▶ **Saved entries**:
*****

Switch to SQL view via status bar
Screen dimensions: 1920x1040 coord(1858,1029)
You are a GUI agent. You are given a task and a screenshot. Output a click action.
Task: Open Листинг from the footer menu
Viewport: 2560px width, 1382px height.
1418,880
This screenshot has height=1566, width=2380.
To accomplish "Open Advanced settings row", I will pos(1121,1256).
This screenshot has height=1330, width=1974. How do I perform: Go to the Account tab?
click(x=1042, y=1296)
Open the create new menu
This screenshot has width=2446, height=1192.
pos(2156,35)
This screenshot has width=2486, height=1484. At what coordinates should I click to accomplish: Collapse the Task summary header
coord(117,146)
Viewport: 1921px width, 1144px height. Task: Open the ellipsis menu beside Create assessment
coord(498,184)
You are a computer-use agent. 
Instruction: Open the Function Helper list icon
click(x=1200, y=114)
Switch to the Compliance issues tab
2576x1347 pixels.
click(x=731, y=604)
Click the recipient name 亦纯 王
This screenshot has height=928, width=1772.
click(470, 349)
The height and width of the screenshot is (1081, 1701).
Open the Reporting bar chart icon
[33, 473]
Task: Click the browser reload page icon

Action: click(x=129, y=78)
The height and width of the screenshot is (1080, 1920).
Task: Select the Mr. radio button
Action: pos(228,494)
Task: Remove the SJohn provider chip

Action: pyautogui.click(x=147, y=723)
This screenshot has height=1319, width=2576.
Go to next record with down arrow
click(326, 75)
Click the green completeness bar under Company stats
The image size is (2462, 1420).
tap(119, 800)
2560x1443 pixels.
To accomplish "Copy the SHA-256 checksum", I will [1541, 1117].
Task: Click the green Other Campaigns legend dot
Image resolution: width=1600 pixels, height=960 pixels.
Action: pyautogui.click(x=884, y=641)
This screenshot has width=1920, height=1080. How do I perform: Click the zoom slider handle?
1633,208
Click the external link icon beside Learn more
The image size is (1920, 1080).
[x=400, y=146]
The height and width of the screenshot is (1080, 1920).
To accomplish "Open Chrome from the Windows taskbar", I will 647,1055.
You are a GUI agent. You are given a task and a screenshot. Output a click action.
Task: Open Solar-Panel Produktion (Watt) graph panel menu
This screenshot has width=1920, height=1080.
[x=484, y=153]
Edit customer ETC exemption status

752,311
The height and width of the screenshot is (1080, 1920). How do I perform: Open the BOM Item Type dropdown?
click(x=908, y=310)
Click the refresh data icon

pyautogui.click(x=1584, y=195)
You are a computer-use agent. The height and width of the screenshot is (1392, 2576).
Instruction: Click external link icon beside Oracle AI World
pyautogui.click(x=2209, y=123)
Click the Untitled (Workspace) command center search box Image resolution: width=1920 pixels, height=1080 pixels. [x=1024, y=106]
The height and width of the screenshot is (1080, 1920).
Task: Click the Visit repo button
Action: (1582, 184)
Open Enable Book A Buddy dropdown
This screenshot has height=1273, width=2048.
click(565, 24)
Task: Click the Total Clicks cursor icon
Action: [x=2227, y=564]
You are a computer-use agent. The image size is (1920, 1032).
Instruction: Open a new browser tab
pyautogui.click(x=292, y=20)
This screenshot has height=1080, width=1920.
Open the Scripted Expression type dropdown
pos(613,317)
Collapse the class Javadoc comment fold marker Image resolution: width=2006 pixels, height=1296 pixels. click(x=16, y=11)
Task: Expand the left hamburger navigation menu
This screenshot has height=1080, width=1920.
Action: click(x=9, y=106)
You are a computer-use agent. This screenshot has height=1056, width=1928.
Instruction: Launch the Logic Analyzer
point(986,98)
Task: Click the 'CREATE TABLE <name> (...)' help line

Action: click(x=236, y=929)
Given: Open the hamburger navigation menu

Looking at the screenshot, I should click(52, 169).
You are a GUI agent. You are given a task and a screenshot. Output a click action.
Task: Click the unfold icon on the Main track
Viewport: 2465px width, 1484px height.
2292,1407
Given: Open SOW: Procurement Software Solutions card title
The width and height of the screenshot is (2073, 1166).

*****

▶ **Exercise requirements**: Tally the lines of the data that contain the word "will", and give only that tally.

▶ **Response to this task**: 3